Drew: Don’t be an asshole. They have a nark function where people can nark on each other, but sometimes people self-organize to try to get someone in trouble. The nark throws the comment into a queue where someone takes a look at it. They also lock people out for a specific amount of time for bad behavior – and they log bad behavior to give people a first notice before taking other action.
Alexis: they have a wiki etiquette page for the community. The up and down errors tend to take care of most of the issues, but they have turned most of the control over to the users who have created the specific subsite (moderation, etc.)
Erin: They pull down inappropriate comments and email the member to let them know what they did wrong.
Drew: They pull stuff down & can always reverse it if they made a mistake.
Ken: They don’t moderate any content unless it’s spam. They don’t want anything that might be perceived as censorship and don’t want to abuse the trust of the community by silencing people instead of letting them have a say and a voice.
Erin: Rarely have backlash, since they rarely need to pull anything.
Drew: They permanently ban a bunch of people who have behaved badly. They have a system that prevents people from just signing up again.
Ken: They have a list of rules and if they do moderate, they specify exactly why their comment was pulled. This removes the impression of having a bias or censoring, since they have specific rules about what people can / can’t do. This makes it transparent. They also try to rehabilitate users. Start with a one week ban, then a month, then perma-ban (not quite permanent for those who want to come back). Most won’t come back as a different user, since they don’t want to abandon the identity that they built on the site. They rarely ban (1 a month or so).
Erin: Community guidelines help community managers maintain sanity even during hot times like the election season. It got heated, but it was civil discussion in a respectful manner.
What are some of the big mistakes that community managers make?
Erin: They tell rather than ask. They make changes without getting any input from the community and don’t involve the community in decisions
Drew: Alternate identities to troll users. You don’t want to listen to the community too much during times of change. Give people time to get used to the changes and “get over it”. You have to discount some of the complaints to factor out the external stuff and focus on the things that really should be changed.

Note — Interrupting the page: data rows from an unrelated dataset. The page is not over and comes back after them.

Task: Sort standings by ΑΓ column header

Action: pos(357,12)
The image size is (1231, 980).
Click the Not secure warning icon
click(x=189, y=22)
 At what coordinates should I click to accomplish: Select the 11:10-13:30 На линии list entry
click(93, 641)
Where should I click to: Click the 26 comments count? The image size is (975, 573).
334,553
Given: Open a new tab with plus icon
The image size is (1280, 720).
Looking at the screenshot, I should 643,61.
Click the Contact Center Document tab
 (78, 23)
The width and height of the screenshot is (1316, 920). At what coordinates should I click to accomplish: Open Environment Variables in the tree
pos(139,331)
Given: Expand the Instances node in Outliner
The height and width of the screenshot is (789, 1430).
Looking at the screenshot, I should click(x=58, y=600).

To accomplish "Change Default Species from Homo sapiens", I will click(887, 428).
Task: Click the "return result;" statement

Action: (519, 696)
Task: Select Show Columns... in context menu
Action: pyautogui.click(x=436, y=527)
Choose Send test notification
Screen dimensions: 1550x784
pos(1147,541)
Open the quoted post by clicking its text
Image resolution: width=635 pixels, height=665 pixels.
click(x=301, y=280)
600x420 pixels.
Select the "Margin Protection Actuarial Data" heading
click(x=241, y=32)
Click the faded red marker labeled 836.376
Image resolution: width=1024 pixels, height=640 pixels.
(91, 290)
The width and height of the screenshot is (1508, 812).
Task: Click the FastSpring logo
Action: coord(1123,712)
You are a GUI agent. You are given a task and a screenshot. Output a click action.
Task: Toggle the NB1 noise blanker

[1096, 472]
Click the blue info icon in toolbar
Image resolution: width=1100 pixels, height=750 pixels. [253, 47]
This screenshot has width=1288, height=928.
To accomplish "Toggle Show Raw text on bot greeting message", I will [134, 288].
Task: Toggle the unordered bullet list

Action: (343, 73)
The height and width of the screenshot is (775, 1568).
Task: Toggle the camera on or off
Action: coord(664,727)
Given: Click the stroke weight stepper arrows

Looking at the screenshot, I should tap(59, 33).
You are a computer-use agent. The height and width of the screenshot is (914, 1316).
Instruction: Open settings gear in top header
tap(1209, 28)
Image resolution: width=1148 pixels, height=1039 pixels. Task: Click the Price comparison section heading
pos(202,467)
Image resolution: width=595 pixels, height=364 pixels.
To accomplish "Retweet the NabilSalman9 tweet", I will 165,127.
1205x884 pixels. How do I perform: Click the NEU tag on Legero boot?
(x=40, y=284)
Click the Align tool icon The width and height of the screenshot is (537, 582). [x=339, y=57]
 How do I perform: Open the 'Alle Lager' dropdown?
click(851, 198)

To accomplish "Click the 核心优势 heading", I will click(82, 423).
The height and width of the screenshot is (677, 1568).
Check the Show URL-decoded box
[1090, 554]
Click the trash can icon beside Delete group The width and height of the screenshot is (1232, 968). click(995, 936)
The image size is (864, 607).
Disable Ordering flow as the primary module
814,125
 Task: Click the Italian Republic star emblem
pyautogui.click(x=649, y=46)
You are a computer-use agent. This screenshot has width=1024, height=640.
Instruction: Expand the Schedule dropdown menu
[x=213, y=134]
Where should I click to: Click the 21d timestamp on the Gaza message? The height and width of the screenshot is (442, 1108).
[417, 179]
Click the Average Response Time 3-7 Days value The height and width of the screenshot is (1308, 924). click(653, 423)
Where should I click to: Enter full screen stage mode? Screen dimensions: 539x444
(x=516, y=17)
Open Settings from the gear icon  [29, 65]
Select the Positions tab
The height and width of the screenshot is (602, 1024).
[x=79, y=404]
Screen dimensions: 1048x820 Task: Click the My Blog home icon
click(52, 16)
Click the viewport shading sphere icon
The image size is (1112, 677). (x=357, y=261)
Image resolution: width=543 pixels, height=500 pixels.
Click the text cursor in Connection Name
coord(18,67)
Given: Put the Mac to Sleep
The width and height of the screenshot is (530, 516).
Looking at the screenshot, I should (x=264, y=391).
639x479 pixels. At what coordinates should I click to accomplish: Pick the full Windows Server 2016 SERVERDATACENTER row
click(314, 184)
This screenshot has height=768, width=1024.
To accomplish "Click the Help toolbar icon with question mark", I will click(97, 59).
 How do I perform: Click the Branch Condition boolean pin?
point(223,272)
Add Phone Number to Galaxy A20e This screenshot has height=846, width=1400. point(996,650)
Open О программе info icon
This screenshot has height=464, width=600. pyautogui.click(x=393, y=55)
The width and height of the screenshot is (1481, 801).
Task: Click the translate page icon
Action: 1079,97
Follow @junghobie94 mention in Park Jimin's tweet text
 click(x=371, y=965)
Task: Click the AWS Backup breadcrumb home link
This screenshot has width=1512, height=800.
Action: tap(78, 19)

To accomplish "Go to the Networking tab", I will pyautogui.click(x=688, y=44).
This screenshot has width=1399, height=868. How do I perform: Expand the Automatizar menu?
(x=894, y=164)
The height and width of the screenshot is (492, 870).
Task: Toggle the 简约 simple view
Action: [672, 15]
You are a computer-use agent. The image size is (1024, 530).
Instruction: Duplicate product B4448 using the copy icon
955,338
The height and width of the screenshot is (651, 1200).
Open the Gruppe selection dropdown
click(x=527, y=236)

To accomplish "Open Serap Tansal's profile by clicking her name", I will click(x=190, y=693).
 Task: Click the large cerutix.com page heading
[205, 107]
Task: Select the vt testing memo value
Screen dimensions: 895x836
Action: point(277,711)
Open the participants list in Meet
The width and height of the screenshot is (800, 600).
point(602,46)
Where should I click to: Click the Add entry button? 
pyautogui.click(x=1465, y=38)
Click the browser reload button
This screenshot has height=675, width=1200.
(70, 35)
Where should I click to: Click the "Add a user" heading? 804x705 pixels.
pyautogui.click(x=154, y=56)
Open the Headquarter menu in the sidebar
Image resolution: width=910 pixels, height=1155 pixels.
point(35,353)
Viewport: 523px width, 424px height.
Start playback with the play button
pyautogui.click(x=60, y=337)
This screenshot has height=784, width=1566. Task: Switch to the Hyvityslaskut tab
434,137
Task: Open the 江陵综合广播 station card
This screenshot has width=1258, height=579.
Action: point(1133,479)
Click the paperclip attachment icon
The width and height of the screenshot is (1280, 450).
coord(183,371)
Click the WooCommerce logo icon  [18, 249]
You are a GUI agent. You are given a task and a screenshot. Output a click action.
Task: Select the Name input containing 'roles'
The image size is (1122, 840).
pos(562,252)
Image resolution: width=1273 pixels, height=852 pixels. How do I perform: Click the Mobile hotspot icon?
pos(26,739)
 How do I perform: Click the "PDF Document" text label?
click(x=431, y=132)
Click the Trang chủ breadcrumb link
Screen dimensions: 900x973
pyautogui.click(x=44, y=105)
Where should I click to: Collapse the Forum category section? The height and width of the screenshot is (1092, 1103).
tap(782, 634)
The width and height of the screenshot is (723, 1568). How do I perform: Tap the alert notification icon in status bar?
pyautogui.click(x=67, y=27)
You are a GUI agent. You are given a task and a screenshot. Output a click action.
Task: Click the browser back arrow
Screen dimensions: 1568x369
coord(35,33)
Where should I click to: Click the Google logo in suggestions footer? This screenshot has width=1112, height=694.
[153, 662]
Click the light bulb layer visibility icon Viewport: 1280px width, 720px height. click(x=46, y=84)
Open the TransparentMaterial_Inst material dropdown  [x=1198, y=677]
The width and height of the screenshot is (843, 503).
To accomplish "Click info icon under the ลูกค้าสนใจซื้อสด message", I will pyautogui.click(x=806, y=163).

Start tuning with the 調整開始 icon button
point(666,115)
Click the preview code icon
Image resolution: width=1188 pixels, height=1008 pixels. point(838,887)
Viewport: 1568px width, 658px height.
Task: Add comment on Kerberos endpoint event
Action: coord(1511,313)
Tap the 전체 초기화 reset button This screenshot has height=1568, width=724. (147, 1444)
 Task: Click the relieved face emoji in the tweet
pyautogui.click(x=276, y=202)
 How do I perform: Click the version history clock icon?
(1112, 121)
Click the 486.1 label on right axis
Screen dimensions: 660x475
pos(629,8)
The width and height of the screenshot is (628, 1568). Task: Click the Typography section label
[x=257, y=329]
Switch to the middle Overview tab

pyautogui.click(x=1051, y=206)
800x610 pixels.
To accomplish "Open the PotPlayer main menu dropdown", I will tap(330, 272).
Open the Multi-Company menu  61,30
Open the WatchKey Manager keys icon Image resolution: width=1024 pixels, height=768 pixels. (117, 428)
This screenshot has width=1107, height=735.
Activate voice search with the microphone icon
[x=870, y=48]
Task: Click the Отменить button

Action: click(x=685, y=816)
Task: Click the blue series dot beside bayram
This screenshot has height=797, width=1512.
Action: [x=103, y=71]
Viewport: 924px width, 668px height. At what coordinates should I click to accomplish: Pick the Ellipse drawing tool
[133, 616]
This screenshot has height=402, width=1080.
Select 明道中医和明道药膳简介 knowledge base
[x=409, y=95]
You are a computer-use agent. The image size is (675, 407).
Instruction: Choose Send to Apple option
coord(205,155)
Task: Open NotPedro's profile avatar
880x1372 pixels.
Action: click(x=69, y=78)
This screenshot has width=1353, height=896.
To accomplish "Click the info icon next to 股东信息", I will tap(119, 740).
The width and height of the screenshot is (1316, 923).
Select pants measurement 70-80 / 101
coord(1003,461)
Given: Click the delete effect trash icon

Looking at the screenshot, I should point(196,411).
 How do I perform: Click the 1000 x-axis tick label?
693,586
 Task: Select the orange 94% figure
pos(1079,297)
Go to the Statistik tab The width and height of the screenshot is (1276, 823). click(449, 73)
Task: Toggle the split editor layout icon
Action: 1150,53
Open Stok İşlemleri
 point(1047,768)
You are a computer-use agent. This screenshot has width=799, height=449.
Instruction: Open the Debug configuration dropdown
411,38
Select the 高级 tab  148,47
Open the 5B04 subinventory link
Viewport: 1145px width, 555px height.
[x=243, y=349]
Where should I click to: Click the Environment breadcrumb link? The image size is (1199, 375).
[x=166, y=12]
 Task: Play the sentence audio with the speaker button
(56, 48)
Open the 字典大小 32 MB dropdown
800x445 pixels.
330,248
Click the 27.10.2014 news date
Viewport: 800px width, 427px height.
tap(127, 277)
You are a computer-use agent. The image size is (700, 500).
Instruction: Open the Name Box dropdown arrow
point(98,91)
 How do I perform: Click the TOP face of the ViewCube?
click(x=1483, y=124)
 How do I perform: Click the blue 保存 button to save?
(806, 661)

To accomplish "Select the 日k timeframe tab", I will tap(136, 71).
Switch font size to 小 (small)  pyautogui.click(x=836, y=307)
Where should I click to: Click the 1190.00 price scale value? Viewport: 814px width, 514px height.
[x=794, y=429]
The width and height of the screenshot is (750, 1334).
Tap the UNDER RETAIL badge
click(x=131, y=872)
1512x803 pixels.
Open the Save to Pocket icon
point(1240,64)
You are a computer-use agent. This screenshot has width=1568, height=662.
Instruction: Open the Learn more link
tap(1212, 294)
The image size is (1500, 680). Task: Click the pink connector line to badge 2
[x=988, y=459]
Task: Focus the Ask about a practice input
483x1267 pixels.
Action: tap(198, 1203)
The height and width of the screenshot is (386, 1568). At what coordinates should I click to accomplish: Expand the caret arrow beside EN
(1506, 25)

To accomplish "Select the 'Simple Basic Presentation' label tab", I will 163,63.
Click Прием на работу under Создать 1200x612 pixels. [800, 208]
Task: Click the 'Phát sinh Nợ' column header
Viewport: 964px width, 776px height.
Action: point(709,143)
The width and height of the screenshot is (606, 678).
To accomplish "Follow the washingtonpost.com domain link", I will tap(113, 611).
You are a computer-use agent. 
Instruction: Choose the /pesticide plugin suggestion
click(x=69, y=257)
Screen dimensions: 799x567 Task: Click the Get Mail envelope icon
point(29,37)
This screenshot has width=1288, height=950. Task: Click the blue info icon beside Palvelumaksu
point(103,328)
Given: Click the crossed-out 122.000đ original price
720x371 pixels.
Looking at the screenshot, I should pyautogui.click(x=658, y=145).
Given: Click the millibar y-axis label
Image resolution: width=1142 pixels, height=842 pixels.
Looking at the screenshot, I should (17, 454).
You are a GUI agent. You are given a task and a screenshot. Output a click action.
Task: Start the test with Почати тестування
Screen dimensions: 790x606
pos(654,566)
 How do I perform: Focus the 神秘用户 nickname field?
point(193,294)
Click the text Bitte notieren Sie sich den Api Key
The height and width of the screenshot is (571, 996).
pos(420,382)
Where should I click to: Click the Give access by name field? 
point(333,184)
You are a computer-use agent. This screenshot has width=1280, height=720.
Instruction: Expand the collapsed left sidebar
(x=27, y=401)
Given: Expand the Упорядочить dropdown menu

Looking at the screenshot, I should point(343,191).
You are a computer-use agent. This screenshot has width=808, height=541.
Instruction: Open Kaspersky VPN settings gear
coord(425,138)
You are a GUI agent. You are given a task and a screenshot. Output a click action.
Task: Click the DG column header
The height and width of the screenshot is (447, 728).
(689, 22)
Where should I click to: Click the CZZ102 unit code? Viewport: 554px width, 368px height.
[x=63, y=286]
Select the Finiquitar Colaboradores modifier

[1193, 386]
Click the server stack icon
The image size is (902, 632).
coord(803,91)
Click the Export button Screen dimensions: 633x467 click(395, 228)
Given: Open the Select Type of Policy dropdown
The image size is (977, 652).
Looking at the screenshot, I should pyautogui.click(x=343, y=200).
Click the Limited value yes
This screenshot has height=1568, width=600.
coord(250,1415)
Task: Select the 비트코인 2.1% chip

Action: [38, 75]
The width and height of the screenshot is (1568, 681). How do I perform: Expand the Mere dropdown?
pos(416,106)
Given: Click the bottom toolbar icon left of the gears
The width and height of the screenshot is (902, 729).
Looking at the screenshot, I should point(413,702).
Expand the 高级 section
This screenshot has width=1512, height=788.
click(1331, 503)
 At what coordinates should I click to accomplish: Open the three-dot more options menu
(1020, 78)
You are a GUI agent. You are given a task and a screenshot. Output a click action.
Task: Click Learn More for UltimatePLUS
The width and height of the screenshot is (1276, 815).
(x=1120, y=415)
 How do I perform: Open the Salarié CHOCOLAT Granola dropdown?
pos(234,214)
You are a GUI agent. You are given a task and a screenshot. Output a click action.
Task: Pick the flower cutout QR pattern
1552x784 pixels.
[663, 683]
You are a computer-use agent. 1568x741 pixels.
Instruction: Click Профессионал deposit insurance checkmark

Alexis: The vast majority of users are a silent majority. The people who view and consume, but never tell you how they fell. You can reach out to them and at some point you have to trust your gut and make the tough calls.
Drew: If people are still complaining after 2 weeks, they start to make changes.
Ken: Always share the results of surveys and other feedback. It shows what people really think and helps people understand where you are coming from. They started with 3 forums and now have 26 forums. They add them as they were needed. A huge mistake is to create a bunch of subtopics and forums, which makes your community look like a ghost town and reduces participation. It’s really important to start small. When you are managing a community, it can be hard not to let your ego get away from you. They learned not to let the egos get in the way by punishing people and getting vindictive. Can’t get sucked in.
Erin: BlogHer has a great community manager. You need to be patient, levelheaded, calm and neutral to handle people yelling at each other with grace. Need to be able to multi-task and look at many things at once.
Erin: The conferences are community driven, which makes it easier to organize the conference, since the community picks the content.